Hyo Yeon tanpa ragu memegangi tangannya, lalu menarik pria yang sangat
dicintainya itu keluar dari butik dimana lampu seluruh ruangannya sudah dimatikan.
Tak lupa Ia mengunci dengan gembok besar pintu, sebelum melangkah lebih jauh
menuju salah satu rumah makan favorit mereka.
Tangan mereka saling berpegangan, kaki mereka melangkah seirama di tepian
jalan raya. Sesekali mereka saling menatap dengan lembut dan tertawa kecil.
Pasangan kekasih yang siap untuk menikah itu selalu saja membuat orang di sekitar
mereka merasa iri.
Mereka terus melangkah melewati lampu hias yang dipasang di tiap pohon yang
berdiri berjejer sepanjang tepian jalan kota Seoul. Pemadangan kota itu terlihat indah
dan semakin indah saat terlihat dari ketinggian.

Ia kembali membalik halaman sebelumnya dan memeriksa lagi catatan
resumannya. Sesekali Ia membenarkan posisi kacamata minus yang bingkainya
berwarna kuning, warna favoritnya.
Im YoonA terus membaca dan mencatat tiap hal penting yang mungkin akan
keluar saat ujian masuk kuliah nanti. Ia tampak mulai lelah, perlahan
menggerepokkan leher dan jari-jemarinya. Ia berdiri untuk mengencangkan ototototnya
yang kaku.
Sepintas Ia menatap jam dinding yang di gantung begitu tinggi, berhadapan
dengan tempat tidurnya. “Sudah jam 4 sore.” Ia tampak terkejut. “Waktu begitu cepat
berlalu, padahal tadi sepertinya masih jam 1.” Pikirnya.

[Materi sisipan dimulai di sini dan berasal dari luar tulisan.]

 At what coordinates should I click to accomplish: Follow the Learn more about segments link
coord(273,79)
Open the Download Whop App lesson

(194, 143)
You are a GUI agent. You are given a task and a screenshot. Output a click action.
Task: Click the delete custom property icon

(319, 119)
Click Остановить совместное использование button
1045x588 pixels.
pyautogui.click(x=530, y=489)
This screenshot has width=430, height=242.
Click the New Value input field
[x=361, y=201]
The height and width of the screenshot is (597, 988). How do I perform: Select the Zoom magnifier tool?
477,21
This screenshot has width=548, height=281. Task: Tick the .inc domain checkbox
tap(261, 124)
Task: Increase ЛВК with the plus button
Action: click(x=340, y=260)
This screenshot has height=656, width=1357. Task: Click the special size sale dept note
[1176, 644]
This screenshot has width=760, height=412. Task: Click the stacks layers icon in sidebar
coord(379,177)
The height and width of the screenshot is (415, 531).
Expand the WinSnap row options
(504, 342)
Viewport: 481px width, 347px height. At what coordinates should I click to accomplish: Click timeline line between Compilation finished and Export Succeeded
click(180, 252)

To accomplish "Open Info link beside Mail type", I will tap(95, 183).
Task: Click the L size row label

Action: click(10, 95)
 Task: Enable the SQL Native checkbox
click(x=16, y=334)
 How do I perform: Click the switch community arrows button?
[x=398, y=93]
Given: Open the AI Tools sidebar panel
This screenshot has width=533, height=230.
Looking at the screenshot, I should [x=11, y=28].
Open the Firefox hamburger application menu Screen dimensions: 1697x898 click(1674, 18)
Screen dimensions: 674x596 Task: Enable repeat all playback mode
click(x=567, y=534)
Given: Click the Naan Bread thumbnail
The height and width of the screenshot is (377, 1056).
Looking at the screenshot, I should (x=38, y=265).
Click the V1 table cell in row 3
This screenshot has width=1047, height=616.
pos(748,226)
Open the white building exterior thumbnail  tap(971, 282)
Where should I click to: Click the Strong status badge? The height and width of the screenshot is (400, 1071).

Tanpa pikir panjang Ia melemparkan tubuhnya ke atas tempat tidur. Tubuhnya
telentang menatap langit-langit kamar. “Dong Hae sudah pulang kerja atau belum
ya?” Tanpa sadar Ia merindukan tetangga yang tinggal di sebelah apartmentnya itu.
Pabo … Dong Hae saja belum tentu sedang memikirkanku saat ini.” Ia lekas
memukul dengan keras kepalanya. “Ah …” Ia segera meraih whiteberry di bawah
bantalnya. “Aku baru ingat! Di sekolah taman kanak-kanak waktu itu aku dan Dong
Hae berphoto bersama.” Ia segera menuju galeri dan melihat beberapa photo terbaru
yang berhasil diabadikannya. Ia membuka kembali kenangan-kenangan indahnya
bersama Dong Hae saat mereka bermain piano dan bernyanyi bersama.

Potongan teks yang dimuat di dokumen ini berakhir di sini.